## Problem description
Of the entries below, return only those lines from the line with "Onze club (351, 737)" to the line with "vientos (42, 2311)", exactly, both included.

## Records to use
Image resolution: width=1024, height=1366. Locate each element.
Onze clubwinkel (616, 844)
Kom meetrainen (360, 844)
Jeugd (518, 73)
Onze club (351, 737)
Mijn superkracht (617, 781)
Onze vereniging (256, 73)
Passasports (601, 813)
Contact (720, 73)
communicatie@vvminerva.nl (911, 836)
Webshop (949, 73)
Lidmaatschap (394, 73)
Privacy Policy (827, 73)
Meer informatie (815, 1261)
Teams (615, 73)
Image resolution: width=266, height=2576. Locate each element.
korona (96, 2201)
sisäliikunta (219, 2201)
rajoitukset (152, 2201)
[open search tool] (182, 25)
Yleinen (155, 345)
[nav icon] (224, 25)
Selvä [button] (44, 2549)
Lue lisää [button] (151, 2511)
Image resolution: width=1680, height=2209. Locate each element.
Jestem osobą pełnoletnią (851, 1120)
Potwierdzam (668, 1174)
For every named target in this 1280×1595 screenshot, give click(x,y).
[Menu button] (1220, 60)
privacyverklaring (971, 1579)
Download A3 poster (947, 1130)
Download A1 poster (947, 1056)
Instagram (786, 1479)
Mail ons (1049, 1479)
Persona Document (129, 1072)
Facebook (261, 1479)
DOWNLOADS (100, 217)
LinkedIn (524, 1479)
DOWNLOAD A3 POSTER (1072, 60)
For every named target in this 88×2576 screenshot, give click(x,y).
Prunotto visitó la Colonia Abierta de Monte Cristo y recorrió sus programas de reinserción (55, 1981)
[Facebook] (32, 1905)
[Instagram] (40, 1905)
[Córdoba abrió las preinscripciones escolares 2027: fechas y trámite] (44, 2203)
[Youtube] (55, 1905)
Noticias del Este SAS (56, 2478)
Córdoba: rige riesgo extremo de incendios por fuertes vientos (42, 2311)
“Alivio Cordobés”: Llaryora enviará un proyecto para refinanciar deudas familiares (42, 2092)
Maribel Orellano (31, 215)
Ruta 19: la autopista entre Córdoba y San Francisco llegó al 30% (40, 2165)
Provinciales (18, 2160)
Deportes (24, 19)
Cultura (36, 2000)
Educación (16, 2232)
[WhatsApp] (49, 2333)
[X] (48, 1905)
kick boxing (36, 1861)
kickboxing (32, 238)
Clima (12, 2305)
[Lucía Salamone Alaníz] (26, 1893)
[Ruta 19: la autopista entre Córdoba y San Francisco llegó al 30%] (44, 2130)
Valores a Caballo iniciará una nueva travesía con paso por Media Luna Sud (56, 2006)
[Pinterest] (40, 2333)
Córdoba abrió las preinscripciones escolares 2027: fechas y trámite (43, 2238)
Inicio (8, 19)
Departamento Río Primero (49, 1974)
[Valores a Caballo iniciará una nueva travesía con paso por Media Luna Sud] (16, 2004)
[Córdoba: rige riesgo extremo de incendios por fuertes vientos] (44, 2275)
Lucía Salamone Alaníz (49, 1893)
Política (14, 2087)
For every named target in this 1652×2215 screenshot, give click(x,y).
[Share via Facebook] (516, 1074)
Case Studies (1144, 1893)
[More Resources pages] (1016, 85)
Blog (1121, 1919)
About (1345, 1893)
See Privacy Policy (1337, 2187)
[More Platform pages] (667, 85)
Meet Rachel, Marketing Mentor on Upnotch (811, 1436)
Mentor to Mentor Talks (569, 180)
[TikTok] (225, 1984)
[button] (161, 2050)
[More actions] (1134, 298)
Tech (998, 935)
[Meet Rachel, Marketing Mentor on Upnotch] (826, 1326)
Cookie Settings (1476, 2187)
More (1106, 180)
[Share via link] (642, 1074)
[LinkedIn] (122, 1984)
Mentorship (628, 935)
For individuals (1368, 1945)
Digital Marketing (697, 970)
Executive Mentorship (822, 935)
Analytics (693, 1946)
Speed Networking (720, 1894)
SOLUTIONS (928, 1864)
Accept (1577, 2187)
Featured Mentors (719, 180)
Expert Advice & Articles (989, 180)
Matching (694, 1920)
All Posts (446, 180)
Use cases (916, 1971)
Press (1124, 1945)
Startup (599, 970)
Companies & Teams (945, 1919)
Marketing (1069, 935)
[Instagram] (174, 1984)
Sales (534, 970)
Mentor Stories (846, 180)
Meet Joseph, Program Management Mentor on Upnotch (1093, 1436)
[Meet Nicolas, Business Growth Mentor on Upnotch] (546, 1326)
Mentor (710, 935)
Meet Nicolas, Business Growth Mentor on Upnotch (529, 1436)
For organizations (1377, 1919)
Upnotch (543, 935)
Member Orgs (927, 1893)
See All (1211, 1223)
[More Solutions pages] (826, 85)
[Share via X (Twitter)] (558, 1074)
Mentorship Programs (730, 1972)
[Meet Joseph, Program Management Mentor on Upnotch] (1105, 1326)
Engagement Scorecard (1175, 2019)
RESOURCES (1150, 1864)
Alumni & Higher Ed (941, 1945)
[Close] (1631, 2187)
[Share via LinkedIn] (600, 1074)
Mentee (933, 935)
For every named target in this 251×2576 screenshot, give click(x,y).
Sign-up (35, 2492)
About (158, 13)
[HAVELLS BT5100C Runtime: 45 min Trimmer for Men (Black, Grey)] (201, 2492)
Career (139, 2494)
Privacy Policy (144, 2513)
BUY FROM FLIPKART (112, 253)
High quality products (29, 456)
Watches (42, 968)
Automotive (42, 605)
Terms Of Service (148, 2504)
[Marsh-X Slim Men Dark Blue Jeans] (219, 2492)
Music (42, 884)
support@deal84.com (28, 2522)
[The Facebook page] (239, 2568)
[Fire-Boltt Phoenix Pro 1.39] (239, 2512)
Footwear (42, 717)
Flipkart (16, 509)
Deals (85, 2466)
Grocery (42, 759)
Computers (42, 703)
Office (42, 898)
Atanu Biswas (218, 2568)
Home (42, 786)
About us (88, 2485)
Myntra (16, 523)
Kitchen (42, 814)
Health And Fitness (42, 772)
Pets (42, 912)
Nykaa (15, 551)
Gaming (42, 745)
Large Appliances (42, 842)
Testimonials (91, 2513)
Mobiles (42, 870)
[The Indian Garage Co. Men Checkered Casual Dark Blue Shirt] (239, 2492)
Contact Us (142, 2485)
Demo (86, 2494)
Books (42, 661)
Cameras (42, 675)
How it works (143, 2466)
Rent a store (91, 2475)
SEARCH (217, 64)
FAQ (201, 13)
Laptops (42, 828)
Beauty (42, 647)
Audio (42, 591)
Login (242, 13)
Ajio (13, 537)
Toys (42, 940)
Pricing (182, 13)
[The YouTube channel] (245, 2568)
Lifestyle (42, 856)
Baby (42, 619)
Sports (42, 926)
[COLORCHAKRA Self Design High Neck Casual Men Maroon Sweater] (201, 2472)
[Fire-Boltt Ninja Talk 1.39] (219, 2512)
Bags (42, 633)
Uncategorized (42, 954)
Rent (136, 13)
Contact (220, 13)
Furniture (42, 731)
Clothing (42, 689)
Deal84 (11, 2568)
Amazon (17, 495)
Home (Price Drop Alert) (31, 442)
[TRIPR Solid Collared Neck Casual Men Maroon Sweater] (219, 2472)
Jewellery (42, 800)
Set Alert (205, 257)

## Written answer
Onze club (351, 737)
Mijn superkracht (617, 781)
Onze vereniging (256, 73)
Passasports (601, 813)
Contact (720, 73)
communicatie@vvminerva.nl (911, 836)
Webshop (949, 73)
Lidmaatschap (394, 73)
Privacy Policy (827, 73)
Meer informatie (815, 1261)
Teams (615, 73)
Image resolution: width=266, height=2576. Locate each element.
korona (96, 2201)
sisäliikunta (219, 2201)
rajoitukset (152, 2201)
[open search tool] (182, 25)
Yleinen (155, 345)
[nav icon] (224, 25)
Selvä [button] (44, 2549)
Lue lisää [button] (151, 2511)
Image resolution: width=1680, height=2209. Locate each element.
Jestem osobą pełnoletnią (851, 1120)
Potwierdzam (668, 1174)
For every named target in this 1280×1595 screenshot, give click(x,y).
[Menu button] (1220, 60)
privacyverklaring (971, 1579)
Download A3 poster (947, 1130)
Download A1 poster (947, 1056)
Instagram (786, 1479)
Mail ons (1049, 1479)
Persona Document (129, 1072)
Facebook (261, 1479)
DOWNLOADS (100, 217)
LinkedIn (524, 1479)
DOWNLOAD A3 POSTER (1072, 60)
For every named target in this 88×2576 screenshot, give click(x,y).
Prunotto visitó la Colonia Abierta de Monte Cristo y recorrió sus programas de reinserción (55, 1981)
[Facebook] (32, 1905)
[Instagram] (40, 1905)
[Córdoba abrió las preinscripciones escolares 2027: fechas y trámite] (44, 2203)
[Youtube] (55, 1905)
Noticias del Este SAS (56, 2478)
Córdoba: rige riesgo extremo de incendios por fuertes vientos (42, 2311)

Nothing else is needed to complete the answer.